A microenvironment-driven HLA-II-associated insulin neoantigen elicits persistent memory T cell activation in diabetes
Neetu Srivastava, Anthony N. Vomund, Rongzhen Yu, Orion J. Peterson, Yuqing Yang, David P Turicek, Omar Abousaway, Tiandao Li, Lisa Kain, Pamela Stone, Aisha Ansar, Cristina C. Clement, Siddhartha Sharma, Rima Melhem, Bo Zhang, Chang Liu, Alok V. Joglekar, Hao Hu, Chyi‐Song Hsieh, Laura Campisi, Laura Santambrogio, Luc Teyton, Emil R. Unanue, Ana María Arbeláez, Cheryl F. Lichti, Xiaoxiao Wan
Abstract
The antigenic landscape of autoimmune diabetes reflects a failure to preserve self-tolerance, yet how novel neoantigens emerge in humans remains incompletely understood. Here we designed an immunopeptidomics-based approach to probe HLA-II-bound, islet-derived neoepitopes in patients with type 1 diabetes. We uncovered a Cys→Ser transformation, conserved between mice and humans, that reshapes autoreactivity to insulin at the single-residue level. This transformation, which we call C19S, arises from oxidative remodeling of insulin in stressed pancreatic islets and also occurs in cytokine-activated antigen-presenting cells, contributing to a feed-forward loop of neoepitope formation and presentation. Despite involving just one amino acid, C19S is recognized by HLA-DQ8-restricted, register-specific CD4+ T cells that expand at diabetes onset. These neoepitope-specific CD4+ T cells lack regulatory potential but acquire a poised central memory phenotype that persists throughout disease progression. These findings reveal a distinct, microenvironment-driven route of neoantigen formation that fuels sustained autoreactivity in diabetes.

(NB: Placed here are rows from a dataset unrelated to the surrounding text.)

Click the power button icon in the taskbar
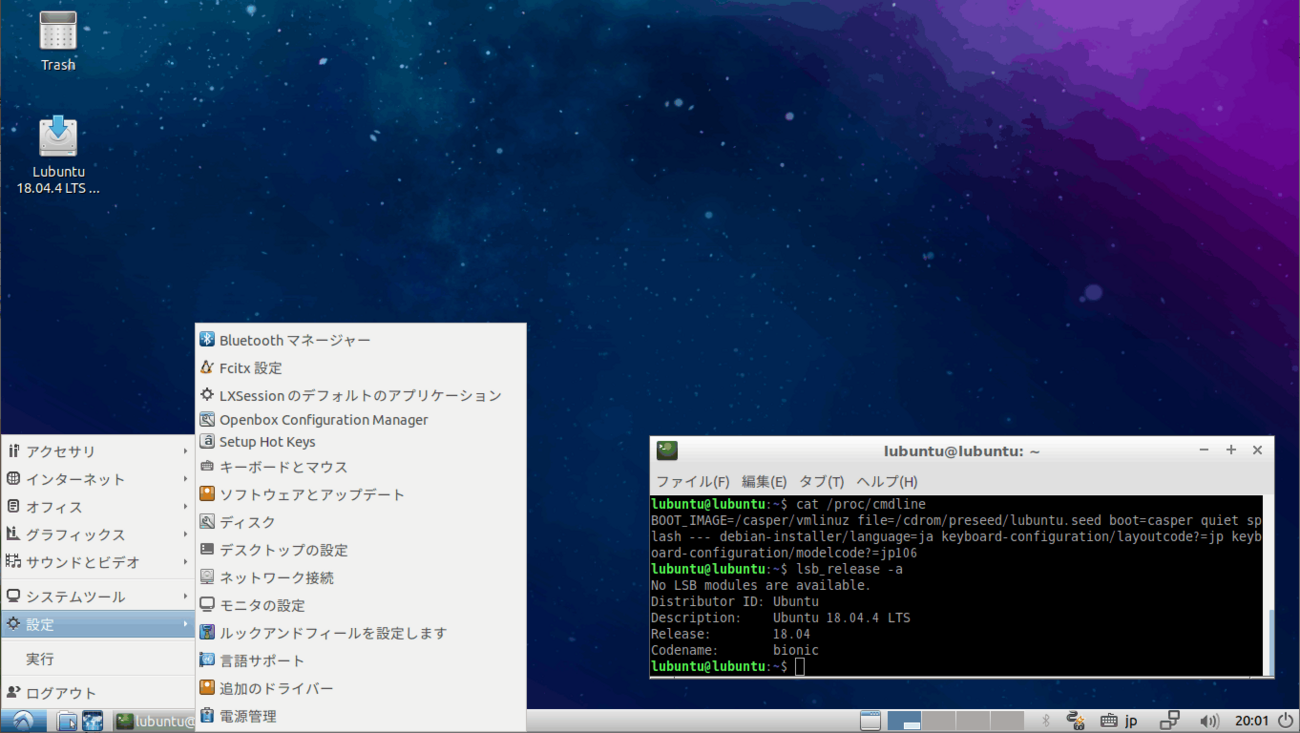The image size is (1300, 733). 1285,720
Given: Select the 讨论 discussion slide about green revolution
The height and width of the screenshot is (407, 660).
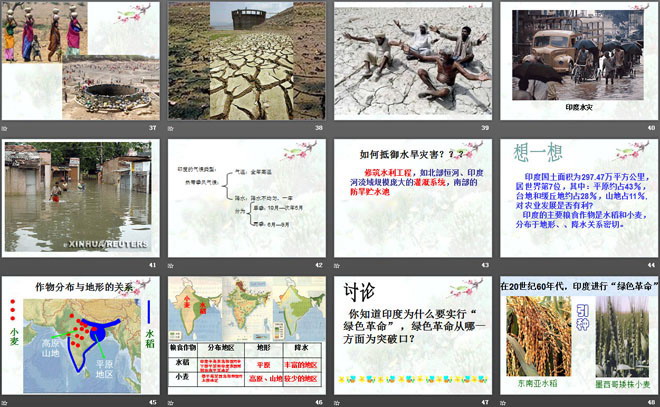Looking at the screenshot, I should (x=411, y=334).
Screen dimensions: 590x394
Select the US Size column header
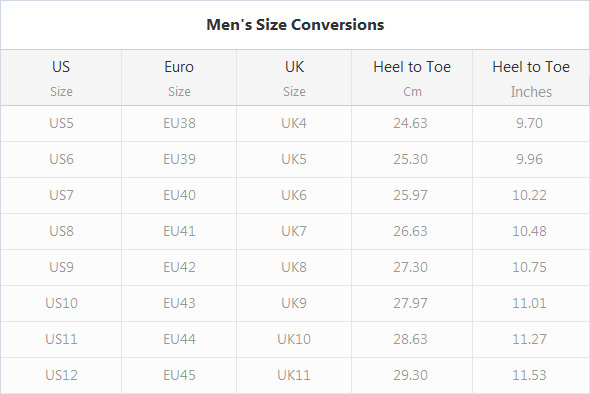61,78
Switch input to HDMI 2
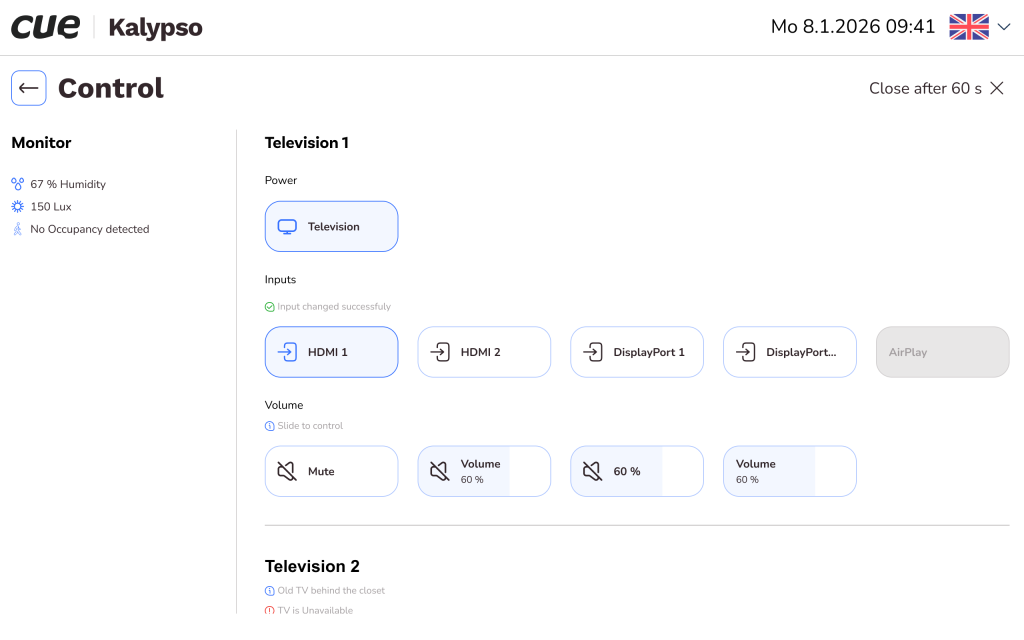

The authors identify a Cys→Ser transformation (C19S) in insulin leading to neoepitope presentation and CD4⁺ T cell autoreactivity in type 1 diabetes. Inflammation and oxidative stress enhanced C19S transformation in β cells and antigen-presenting cells, resulting in C19S-specific CD4⁺ T cells with an activated memory phenotype linked to disease progression.